→ QUOTED TEXT
=====

Different Types of New Construction Loans | Wausau Homes

There are a wide variety of loans and terms created to offer the buyer flexibility, but entering the world of new home finance can be tough. You can always start the process by knowing your credit score, having enough savings to cover out of pocket expenses, and knowing how much you can afford to service your monthly mortgage payment. This will be the strongest determining factors when choosing from any of these loan options.

Conventional Loan

Conventional Mortgages are not insured or guaranteed by the government and are offered by several lenders. Requirements for qualified borrowers include a pre-set minimum credit score, cash reserves, stable employment, down payment and acceptable Debt to Income Ratio.

As you can expect lower interest rates are offered to borrowers with higher credit scores and some fees charged on FHA and VA Loans do not apply with Conventional Mortgage and sellers cannot contribute more than 3% towards closing cost.

Conventional Loans with a Loan to Value ratio of 80% or higher will require private mortgage insurance until the borrower has at least 20% equity in their home. This type of mortgage is the best option for borrowers with the higher credit scores and a minimum of 20% down payment. Always keep under consideration that the actual approval will depend on the lender you work with and your particular situation.

Construction-to-Permanent Loan

With a construction-to-permanent loan, you will initially borrow the money for construction. This is a short-term line of credit that typically comes out in “draws” or periodic withdrawals throughout the building process. With Wausau Homes, there are fewer draws since the bulk of materials and labor is established at the beginning of the project. Once construction is complete, the construction loan then gets refinanced into a home mortgage. The lender transitions the construction loan into a permanent mortgage only after the contractor has completed building the home, and the home will need to be appraised to determine if the home value will hold the value of the mortgage. In this scenario, two loans get rolled into one final loan. This means there are fewer closing fees.

=====

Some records

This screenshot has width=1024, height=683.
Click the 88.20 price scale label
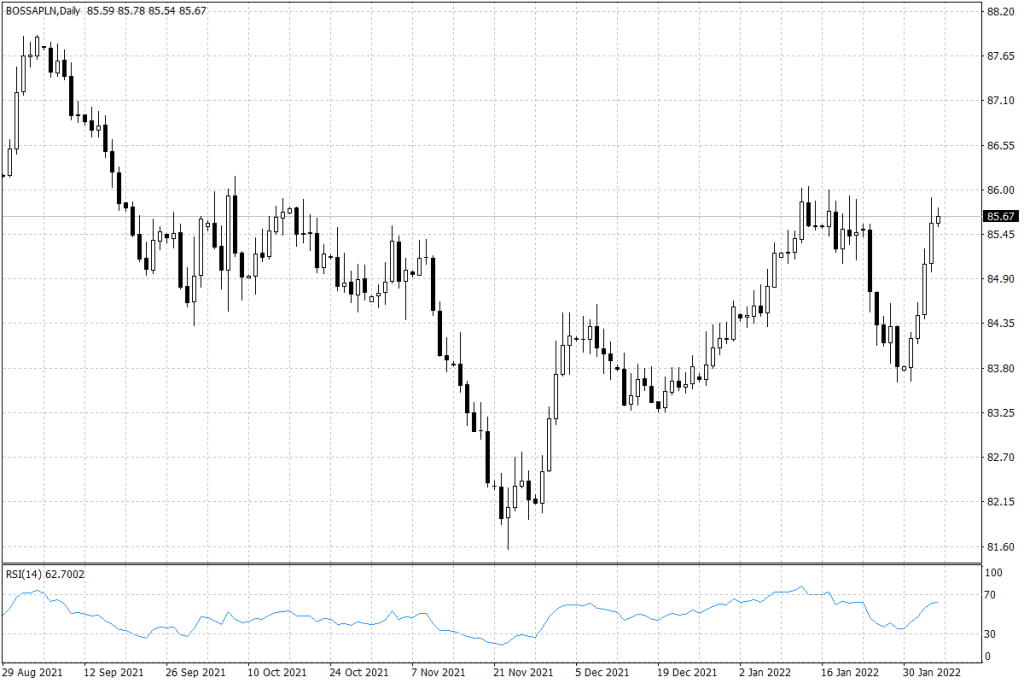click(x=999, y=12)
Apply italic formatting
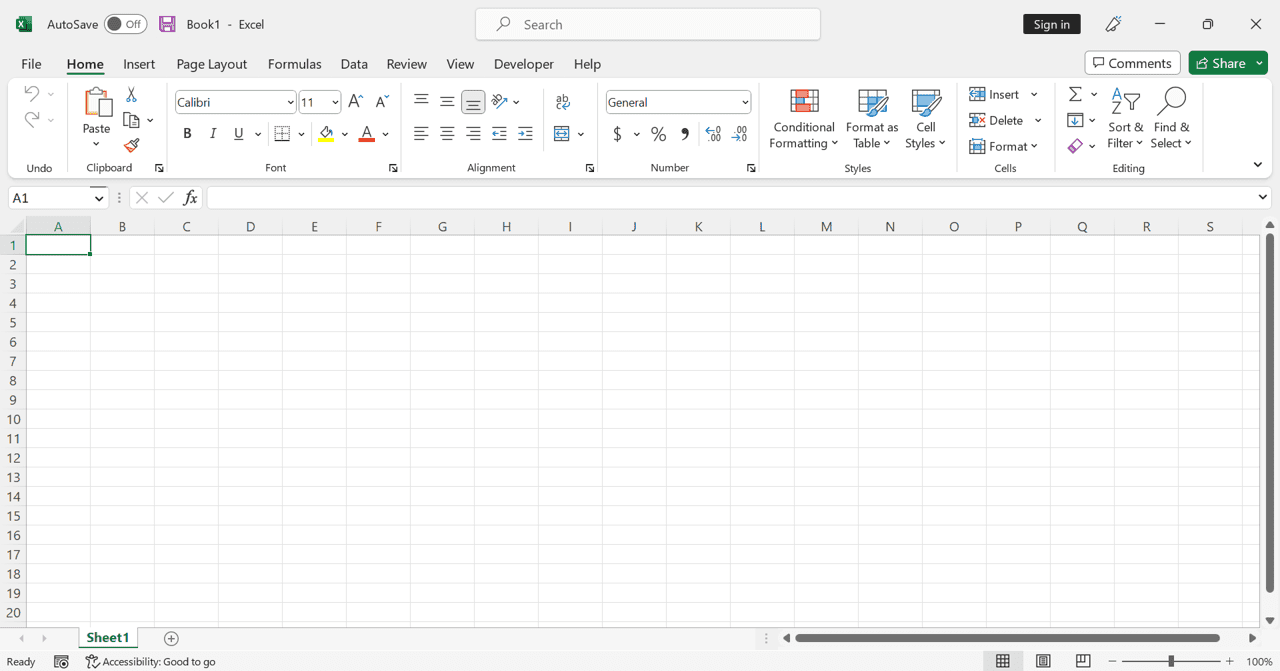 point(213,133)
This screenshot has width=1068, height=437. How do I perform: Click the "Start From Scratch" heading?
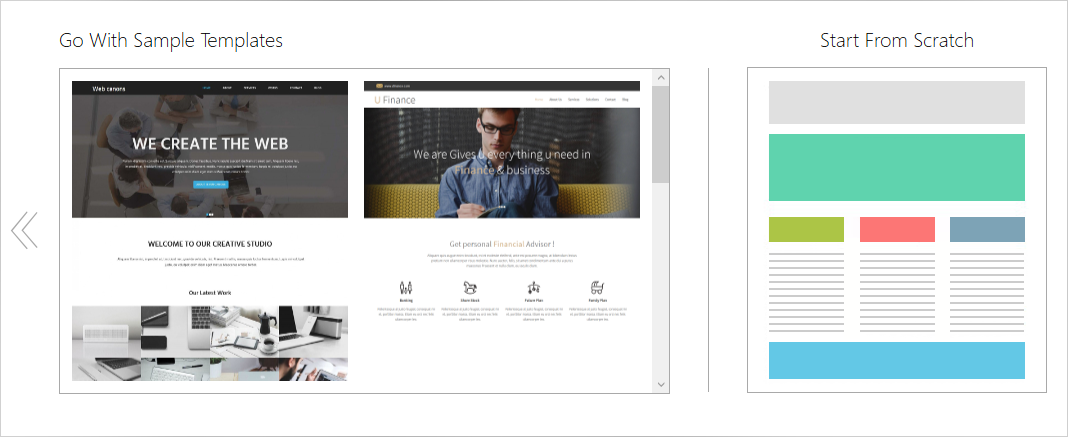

=====

Continue the article on new construction loans, starting right after its last sentence.

→ ANSWER BELOW
Stand-Alone Construction Loan

In a stand-alone loan scenario, you are issued two separate loans. The first covers payment for construction. The second is a mortgage, which can also be used to pay off the construction loan. These loans sometimes have a lower down payment which can be beneficial is you have plenty of assets but are not cash heavy. You will, however, be paying two sets of fees in this scenario, and if you experience financial hardship during construction, you may have difficulty qualifying for your final mortgage.

 Remember to make responsible decisions and to always seek professional advice while applying to secure financing on your new home. These options listed are typically loaned by private institutions, but if you're interested in federally backed loan options click here to read more about loan options from the Federal Housing Administration and the Department of Veteran Affairs.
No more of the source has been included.